研究課題/領域番号 |
16K17604
|
研究機関 | 北九州工業高等専門学校 |
研究代表者 |
栗原 大武 北九州工業高等専門学校, 生産デザイン工学科, 准教授 (60637099)
|
研究期間 (年度) |
2016-04-01 – 2020-03-31
|
キーワード | 対称R空間 / 大対蹠集合 / 距離正則グラフ |
研究実績の概要 |
本研究では、コンパクト対称空間上の「大対蹠集合」と呼ばれる有限個の点の配置について「デザイン」と呼ばれる良い組合せ構造が入ることを示し、大対蹠集合の幾何構造の“良さ”と組合せ構造の“良さ”の関係性を追求することを目的とする。 昨年度に示した「既約なコンパクトエルミート対称空間上の大対蹠集合に自然なグラフ構造を入れるとそのグラフが"距離可移グラフ"になることがわかる。

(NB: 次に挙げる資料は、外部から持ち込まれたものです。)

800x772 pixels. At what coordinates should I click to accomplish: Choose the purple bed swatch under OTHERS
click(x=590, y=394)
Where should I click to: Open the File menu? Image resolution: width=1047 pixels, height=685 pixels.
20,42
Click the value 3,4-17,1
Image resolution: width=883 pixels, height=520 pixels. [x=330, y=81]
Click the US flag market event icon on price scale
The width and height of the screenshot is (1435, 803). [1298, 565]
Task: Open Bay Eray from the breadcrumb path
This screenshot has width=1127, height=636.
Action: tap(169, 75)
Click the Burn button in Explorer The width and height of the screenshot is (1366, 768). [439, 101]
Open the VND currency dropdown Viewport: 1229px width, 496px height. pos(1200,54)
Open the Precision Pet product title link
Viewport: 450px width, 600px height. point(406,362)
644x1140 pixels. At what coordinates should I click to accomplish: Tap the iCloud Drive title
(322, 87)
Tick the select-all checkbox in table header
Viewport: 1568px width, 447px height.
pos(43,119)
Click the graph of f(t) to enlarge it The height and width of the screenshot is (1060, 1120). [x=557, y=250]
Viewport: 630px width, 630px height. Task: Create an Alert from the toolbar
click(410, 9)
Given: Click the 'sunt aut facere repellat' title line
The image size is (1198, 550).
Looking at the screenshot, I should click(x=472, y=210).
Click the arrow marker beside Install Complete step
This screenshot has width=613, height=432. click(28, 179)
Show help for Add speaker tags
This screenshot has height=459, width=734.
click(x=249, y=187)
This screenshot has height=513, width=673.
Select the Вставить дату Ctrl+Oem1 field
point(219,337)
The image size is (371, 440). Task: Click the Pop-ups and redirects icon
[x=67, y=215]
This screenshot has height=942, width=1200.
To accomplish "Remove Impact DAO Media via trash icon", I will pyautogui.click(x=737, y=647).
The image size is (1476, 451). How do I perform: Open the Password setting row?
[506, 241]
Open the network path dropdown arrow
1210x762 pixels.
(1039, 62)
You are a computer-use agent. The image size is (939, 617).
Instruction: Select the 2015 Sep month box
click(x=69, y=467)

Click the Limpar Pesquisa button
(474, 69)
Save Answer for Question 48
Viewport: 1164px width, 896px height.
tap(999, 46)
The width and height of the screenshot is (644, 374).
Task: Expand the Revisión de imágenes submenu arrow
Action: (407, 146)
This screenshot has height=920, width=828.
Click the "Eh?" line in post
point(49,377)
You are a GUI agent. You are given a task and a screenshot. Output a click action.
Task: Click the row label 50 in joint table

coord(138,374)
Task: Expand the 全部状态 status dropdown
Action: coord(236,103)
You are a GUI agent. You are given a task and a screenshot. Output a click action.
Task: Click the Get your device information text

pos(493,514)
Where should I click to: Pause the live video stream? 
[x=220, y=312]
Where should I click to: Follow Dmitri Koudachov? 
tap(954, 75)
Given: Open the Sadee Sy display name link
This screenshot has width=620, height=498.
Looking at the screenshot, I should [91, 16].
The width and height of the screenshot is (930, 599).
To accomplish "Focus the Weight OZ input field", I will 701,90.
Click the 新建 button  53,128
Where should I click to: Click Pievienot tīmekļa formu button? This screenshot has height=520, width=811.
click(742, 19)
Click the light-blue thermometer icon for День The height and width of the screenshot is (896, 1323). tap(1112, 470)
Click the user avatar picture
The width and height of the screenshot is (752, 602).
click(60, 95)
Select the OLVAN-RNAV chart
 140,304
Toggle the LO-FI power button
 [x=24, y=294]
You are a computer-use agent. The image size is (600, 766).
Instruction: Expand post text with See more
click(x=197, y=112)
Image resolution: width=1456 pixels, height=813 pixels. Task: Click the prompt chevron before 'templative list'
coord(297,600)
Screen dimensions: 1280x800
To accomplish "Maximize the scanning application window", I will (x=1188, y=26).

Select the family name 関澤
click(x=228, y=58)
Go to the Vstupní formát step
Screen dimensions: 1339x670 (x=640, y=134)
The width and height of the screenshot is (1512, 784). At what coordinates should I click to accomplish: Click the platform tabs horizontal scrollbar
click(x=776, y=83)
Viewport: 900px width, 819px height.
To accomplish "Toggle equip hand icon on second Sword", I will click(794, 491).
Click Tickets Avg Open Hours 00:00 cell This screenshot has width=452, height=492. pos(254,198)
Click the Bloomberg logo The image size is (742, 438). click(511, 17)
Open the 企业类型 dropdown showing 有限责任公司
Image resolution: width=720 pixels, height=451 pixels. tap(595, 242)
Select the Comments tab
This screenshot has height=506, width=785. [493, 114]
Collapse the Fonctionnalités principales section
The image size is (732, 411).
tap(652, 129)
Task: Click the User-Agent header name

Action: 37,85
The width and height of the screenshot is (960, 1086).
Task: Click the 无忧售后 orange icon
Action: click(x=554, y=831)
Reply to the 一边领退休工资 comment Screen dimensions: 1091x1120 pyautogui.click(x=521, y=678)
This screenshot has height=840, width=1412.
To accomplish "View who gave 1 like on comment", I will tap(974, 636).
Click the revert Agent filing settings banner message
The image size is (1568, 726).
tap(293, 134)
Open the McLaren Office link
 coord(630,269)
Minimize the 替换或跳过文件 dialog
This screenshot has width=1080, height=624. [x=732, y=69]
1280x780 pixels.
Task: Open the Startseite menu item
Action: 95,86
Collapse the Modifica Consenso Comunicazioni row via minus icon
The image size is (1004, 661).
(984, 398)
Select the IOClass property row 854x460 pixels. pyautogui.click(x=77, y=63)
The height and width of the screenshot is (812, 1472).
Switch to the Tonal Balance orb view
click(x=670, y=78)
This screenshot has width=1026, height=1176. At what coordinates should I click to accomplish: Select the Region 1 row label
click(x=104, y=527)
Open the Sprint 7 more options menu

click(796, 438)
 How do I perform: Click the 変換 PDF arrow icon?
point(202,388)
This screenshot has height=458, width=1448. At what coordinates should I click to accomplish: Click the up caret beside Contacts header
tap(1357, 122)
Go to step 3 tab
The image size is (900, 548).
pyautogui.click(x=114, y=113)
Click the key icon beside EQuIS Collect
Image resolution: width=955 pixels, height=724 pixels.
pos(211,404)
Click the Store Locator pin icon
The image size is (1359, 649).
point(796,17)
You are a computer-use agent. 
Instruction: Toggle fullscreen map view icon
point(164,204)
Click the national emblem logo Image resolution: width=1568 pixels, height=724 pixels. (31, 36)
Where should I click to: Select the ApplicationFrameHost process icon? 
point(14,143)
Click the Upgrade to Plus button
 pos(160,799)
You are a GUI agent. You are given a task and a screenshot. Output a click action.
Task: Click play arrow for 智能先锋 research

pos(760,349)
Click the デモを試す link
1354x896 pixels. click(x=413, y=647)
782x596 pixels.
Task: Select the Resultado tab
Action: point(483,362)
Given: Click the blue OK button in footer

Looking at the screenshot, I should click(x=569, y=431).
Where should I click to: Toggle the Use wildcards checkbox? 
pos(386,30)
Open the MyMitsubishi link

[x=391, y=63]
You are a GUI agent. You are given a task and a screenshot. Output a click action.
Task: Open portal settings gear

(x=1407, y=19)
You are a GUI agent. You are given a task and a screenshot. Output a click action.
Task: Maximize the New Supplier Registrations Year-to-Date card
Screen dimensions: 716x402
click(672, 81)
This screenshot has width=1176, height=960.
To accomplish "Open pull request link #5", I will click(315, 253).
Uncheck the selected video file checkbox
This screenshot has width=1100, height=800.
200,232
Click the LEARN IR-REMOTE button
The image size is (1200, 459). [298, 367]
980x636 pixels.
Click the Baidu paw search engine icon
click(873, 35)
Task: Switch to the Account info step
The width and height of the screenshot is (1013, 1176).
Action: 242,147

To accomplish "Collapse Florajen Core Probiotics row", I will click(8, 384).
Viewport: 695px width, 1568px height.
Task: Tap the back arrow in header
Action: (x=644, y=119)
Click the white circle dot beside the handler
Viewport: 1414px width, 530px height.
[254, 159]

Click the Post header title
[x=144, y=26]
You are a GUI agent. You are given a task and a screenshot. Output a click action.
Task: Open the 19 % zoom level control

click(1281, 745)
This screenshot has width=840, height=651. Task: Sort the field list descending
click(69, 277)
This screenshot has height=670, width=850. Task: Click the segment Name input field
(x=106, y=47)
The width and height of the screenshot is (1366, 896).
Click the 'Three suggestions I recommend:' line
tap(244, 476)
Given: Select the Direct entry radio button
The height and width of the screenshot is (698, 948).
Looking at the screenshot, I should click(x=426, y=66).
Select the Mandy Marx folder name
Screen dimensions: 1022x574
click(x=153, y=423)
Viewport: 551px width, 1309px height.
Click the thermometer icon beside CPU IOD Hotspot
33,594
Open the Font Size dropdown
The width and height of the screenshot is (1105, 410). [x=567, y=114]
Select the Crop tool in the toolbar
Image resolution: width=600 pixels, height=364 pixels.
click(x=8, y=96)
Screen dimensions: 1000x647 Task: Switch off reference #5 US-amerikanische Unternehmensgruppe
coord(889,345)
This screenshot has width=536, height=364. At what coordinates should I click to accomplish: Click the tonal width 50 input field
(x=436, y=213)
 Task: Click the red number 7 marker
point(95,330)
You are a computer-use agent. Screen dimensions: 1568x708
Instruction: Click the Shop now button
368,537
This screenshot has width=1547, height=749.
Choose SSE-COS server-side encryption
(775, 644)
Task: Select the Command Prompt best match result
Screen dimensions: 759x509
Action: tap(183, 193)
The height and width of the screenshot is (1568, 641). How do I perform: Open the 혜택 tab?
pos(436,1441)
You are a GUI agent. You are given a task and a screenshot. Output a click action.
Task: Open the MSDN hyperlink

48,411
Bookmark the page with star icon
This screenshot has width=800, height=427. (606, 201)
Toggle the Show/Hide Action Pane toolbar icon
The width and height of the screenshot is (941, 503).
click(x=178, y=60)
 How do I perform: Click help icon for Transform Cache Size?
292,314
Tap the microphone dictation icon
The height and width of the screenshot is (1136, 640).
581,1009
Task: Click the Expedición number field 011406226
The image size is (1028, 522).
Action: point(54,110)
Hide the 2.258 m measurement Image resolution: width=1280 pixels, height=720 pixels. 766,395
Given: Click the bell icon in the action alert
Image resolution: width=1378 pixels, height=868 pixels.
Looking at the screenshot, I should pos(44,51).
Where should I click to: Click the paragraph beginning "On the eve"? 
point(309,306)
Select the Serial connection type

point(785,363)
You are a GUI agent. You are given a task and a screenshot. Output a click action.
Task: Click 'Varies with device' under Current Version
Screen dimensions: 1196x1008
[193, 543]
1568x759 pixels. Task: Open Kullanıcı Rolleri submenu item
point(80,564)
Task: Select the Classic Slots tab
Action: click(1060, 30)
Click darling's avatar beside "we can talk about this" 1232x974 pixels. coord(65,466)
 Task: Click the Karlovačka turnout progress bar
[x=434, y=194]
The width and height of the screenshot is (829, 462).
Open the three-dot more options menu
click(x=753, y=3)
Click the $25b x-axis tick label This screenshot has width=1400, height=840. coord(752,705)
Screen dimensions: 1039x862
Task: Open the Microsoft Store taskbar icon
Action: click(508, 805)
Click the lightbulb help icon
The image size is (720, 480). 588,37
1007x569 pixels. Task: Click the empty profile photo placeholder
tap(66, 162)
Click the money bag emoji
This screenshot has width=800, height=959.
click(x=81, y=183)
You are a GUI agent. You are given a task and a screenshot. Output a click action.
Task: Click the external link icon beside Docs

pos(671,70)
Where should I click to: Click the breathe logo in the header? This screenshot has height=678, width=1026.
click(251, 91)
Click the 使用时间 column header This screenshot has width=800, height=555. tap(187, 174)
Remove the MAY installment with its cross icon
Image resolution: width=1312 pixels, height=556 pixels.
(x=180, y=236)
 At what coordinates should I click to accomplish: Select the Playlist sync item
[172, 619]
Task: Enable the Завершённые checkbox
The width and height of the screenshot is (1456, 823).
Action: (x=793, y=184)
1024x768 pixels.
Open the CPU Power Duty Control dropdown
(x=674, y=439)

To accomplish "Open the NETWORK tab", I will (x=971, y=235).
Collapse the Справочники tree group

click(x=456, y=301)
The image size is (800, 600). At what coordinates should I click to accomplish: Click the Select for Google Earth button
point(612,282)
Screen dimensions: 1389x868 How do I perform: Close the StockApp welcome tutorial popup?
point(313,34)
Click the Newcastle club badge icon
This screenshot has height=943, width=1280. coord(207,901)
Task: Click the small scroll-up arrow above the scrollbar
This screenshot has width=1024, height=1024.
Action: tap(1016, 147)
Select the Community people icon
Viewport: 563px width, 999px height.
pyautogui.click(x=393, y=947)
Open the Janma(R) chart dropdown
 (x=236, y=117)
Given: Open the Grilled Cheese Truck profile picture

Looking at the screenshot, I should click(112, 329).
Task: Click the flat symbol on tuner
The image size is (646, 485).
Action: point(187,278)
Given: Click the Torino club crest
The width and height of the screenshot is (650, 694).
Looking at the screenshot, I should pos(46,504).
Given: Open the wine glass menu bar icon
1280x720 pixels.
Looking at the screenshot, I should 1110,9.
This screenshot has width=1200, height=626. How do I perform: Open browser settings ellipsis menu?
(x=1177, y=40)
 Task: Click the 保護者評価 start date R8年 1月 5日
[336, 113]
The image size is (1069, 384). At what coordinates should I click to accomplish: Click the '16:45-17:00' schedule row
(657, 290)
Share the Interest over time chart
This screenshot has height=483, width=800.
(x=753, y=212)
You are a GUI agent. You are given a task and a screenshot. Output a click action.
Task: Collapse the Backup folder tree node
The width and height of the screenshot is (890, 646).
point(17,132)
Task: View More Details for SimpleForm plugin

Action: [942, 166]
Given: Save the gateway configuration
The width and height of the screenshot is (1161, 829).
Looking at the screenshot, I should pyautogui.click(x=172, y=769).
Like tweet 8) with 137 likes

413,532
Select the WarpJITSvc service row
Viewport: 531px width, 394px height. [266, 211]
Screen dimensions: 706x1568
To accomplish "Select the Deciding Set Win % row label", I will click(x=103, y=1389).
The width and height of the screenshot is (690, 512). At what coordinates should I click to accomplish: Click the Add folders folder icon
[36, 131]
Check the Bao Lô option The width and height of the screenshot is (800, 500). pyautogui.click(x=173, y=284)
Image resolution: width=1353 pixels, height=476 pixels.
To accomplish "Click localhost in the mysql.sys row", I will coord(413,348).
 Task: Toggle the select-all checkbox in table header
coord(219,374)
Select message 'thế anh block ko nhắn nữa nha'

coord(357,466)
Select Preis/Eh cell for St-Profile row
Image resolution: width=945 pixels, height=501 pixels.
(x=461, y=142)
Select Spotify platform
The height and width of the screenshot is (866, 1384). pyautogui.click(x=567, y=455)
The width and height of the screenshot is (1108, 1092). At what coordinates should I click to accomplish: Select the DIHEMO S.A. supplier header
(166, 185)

さらにそのグラフのデータがもとのエルミート対称空間のデータを引き出せる。」という事実を拡張することを今年度の目標とした。 その結果既約なコンパクトエルミート対称空間の一般化である既約な対称R空間について、その空間の大対蹠集合にも距離可移グラフの構造が入ることがわかった。なお対称R空間のクラスの中に昨年度調べたコンパクトエルミート対称空間があるのだが、対称R空間上の大対蹠集合のグラフは、コンパクトエルミート対称空間上の大対蹠集合のグラフのいずれかになっている。これは対称R空間がとあるコンパクトエルミート対称空間の実形である事実と関係する。 また対称R空間のとあるモース・ボット函数の臨界多様体の指数と距離可移グラフの交叉数と呼ばれる値にも関係があることがわかった。2つの対称R空間の包含関係がそれらの大対蹠集合の距離可移グラフたちの包含関係に伝播することもわかった。これらの結果は広島大学の奥田隆幸氏との共同研究で得られたものである。
|
現在までの達成度 (区分) |
現在までの達成度 (区分)
2: おおむね順調に進展している
理由
対称R空間上の大対蹠集合の組合せ論的性質(距離可移グラフの構造)と対称R空間の幾何的性質(モース・ボット函数の臨界多様体の指数の構造)に関していくつかの成果が得られたため、研究はおおむね順調に進展していると言える。
|
今後の研究の推進方策 |
今年度得られた「対称R空間のモース・ボット函数の臨界多様体の指数と距離可移グラフの交叉数の関係」はまだ完全に全容を把握できているわけではないので、引き続きこの関係を調べていく。またこれにより対称R空間の関数空間の表現論と大対蹠集合上のグラフの函数空間の表現論の関係もより深く理解できることが期待できるため、その関係性も調べていく。